获取所有包含“/product/”的链接
Get all links containing "/product/"
我想获取所有包含 /product/
的链接。有 17 个链接包含 /product/
。怎么做?
这行好像有问题
Dim srcs = From iframeNode In htmlDoc.DocumentNode.SelectNodes("//a[@href]")
Select iframeNode.Attributes("href").Value
如何添加参数过滤/product/
?
这是我目前的情况:
Imports HtmlAgilityPack
Module Module1
Sub Main()
Dim mainUrl As String = "https://www.nordicwater.com/products/waste-water/"

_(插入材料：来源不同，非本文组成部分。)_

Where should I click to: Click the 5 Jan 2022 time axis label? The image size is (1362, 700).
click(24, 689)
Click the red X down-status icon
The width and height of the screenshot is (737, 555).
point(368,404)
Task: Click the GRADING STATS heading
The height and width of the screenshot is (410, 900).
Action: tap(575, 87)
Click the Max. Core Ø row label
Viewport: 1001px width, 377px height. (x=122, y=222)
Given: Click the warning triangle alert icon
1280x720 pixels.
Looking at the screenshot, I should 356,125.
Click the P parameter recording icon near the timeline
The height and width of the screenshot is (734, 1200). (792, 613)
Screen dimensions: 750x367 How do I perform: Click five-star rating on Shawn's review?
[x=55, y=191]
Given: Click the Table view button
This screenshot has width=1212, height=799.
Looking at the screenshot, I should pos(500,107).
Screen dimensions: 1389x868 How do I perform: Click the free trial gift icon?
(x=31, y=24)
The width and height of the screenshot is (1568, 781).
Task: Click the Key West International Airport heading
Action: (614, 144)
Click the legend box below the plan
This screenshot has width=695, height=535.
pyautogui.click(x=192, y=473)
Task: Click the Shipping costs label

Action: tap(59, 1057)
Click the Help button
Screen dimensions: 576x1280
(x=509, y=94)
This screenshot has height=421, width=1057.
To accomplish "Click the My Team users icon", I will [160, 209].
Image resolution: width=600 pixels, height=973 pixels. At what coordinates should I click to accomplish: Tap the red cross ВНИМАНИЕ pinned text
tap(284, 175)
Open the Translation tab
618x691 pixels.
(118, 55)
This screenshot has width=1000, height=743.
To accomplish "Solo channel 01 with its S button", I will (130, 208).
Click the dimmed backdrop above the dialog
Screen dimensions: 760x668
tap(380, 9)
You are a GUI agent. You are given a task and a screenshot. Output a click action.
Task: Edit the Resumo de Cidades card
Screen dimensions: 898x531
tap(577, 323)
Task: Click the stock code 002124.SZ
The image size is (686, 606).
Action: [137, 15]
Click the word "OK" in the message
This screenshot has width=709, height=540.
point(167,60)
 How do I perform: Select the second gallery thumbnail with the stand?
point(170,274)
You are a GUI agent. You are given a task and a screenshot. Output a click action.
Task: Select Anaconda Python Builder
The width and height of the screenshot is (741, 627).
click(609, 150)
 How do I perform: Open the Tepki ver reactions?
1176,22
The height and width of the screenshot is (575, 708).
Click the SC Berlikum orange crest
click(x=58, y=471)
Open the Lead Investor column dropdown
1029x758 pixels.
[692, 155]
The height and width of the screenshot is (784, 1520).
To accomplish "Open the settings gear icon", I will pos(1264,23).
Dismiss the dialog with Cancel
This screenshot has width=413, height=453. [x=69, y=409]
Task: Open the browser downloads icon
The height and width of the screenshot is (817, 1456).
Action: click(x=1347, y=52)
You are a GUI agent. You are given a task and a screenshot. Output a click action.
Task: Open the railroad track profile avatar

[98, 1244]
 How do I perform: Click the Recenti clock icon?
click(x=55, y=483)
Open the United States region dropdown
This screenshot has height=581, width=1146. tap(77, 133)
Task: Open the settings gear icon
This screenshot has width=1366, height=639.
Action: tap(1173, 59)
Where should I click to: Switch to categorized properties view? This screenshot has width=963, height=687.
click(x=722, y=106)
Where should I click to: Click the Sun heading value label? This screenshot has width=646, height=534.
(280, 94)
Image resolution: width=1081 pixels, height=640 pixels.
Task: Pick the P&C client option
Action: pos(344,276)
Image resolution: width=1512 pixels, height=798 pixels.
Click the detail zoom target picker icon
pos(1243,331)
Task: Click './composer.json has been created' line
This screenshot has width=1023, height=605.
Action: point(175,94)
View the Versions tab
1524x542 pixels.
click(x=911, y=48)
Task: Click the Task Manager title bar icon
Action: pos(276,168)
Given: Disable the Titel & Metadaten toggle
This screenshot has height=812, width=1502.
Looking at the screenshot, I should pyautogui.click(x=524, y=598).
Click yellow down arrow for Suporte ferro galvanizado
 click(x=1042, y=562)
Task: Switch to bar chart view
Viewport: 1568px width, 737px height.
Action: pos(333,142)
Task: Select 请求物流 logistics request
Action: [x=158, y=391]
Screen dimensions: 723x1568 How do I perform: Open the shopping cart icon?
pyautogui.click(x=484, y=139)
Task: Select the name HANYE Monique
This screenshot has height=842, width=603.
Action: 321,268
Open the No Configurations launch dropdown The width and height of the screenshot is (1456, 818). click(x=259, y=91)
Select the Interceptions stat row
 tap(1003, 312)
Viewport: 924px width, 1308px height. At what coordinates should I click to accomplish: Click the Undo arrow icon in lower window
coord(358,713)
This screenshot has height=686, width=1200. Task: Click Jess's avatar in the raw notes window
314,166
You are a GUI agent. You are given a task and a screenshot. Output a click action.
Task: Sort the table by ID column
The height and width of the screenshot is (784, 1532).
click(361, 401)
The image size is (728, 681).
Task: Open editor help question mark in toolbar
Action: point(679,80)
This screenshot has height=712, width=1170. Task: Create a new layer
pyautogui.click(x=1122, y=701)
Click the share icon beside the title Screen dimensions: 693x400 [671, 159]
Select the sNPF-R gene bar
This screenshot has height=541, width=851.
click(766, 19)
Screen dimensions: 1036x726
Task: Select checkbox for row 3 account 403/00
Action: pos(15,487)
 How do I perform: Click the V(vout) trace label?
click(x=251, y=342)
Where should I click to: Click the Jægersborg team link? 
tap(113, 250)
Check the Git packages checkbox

Dim htmlDoc As New HtmlAgilityPack.HtmlDocument
htmlDoc.LoadHtml(mainUrl)
Dim srcs = From iframeNode In htmlDoc.DocumentNode.SelectNodes("//a[@href]")
Select iframeNode.Attributes("href").Value
'print all the src you got
For Each src In srcs
Console.WriteLine(src)
Next
End Sub
End Module
编辑:
工作解决方案:
Imports HtmlAgilityPack
Module Module1
Sub Main()
Dim mainUrl As String = "https://www.nordicwater.com/products/waste-water/"
Dim htmlDoc As HtmlDocument = New HtmlWeb().Load(mainUrl) '< - - - Load the webage into htmldocument
Dim srcs As HtmlNodeCollection = htmlDoc.DocumentNode.SelectNodes("//ul[@class='products-list-page']//a") '< - - - select nodes with links
For Each src As HtmlNode In srcs
Console.WriteLine(src.Attributes("href").Value) '< - - - Print urls
Next
Console.Read()
End Sub
End Module
您必须先加载网页,然后select您想要打印的节点和属性。
这是一种方法:
Dim mainUrl As String = "https://www.nordicwater.com/products/waste-water/"
Dim htmlDoc As HtmlDocument = New HtmlWeb().Load(mainUrl) '< - - - Load the webage into htmldocument
Dim srcs As HtmlNodeCollection = htmlDoc.DocumentNode.SelectNodes("//ul[@class='products-list-page']//a") '< - - - select nodes with links
For Each src As HtmlNode In srcs
Console.WriteLine(src.Attributes("href").Value) '< - - - Print urls
Next
您需要学习调试,如果您检查过代码,您会发现您将 "htmlDoc" html 设置为 url 字符串,而不是加载实际网页html.
我想获取所有包含 /product/
的链接。有 17 个链接包含 /product/
。怎么做?
这行好像有问题
Dim srcs = From iframeNode In htmlDoc.DocumentNode.SelectNodes("//a[@href]")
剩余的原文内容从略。